O argumento recorrente da negativa de planos de saúde é de que, contratualmente, alguns procedimentos como terapia ocupacional, por exemplo, são limitados a um número x de sessões. Ou ainda, o convênio simplesmente não oferece cobertura alguma para o tratamento prescrito pelo médico e, tampouco, aceita reembolsar o cliente que busca o atendimento particular por falta de opção. Argumentos já superados em diversas decisões judiciais.

No julgamento de outra ação, a juíza Mariana Teixeira Lopes sentenciou operadora de plano de saúde a custear integralmente o tratamento de uma criança com síndrome do espectro do autismo, oferecendo o serviço por meio de rede credenciada ou reembolsando os titulares do convênio se o único meio de atendimento fosse particular.

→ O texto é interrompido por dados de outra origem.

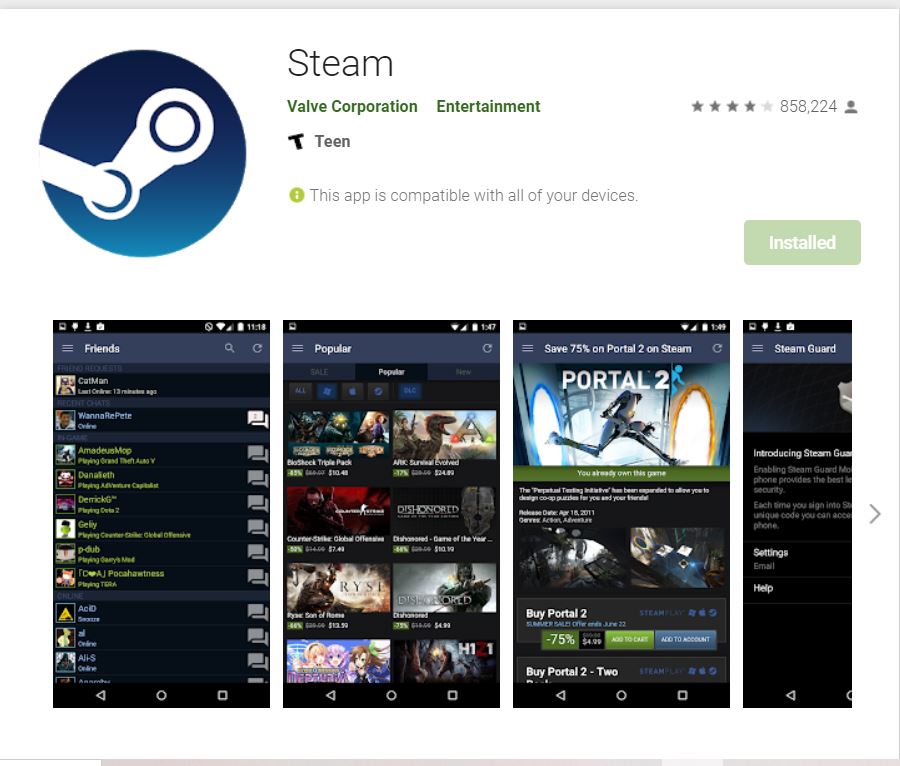The height and width of the screenshot is (766, 900).
Task: Show next screenshots with right chevron arrow
Action: (875, 514)
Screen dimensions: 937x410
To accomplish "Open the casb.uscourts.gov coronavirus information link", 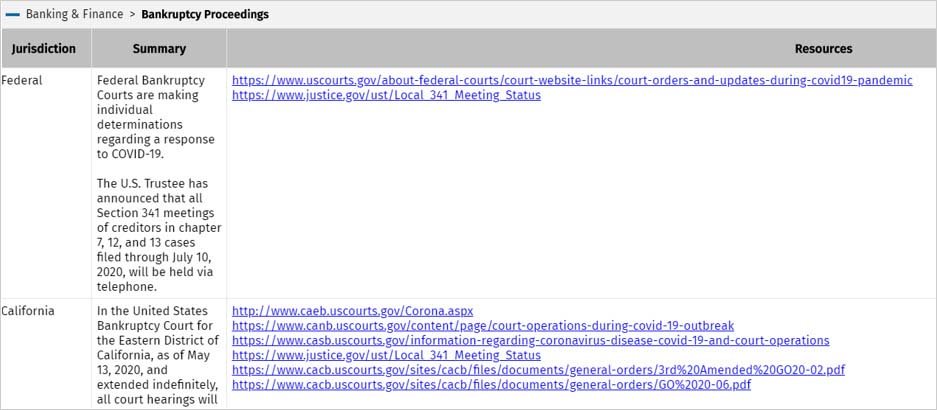I will [x=530, y=341].
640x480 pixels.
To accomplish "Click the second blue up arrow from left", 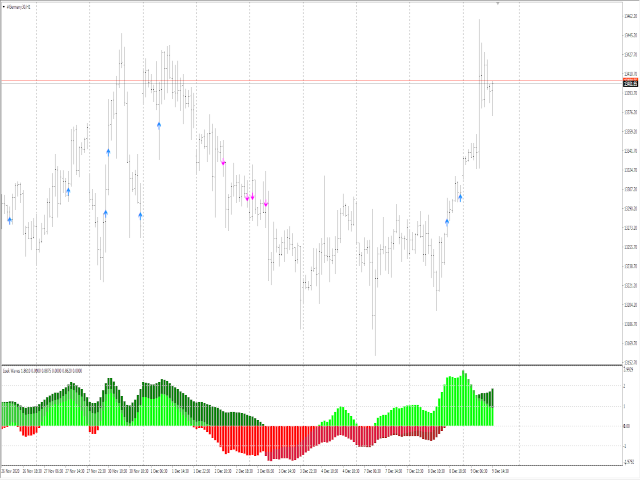I will (x=68, y=190).
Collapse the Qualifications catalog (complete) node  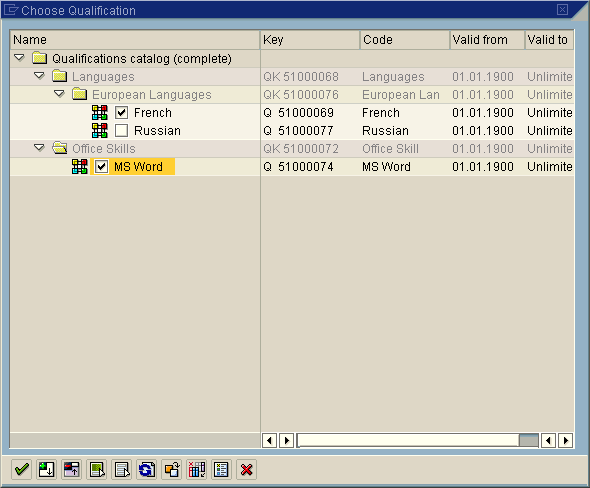(x=19, y=58)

“Com efeito, não se pode olvidar que a vida e a saúde das pessoas são bens jurídicos de valor inestimável e, por isso mesmo, tutelados pela Constituição Federal (artigos 196 e seguintes), não podendo submeter-se a entraves de qualquer espécie, mormente diante da notória incapacidade do poder público prover toda a população de uma assistência à saúde condigna, assumindo o setor privado, ao entrar num nicho de mercado altamente lucrativo, todos os riscos inerentes a essa atividade econômica, pois, a toda evidência, consoante a velha máxima do sistema capitalista ‘quanto maior o lucro maior o risco’”, justificou a juíza Mariana Lopes em decisão.

As sentenças favoráveis aos clientes dos planos de saúde, entretanto, não representam desrespeito a contratos livremente firmados entre as partes. Para além disso, apontam uma evolução do judiciário brasileiro no que tange a observância dos Direitos Fundamentais frente a questões consumeristas e ao Direito Civil.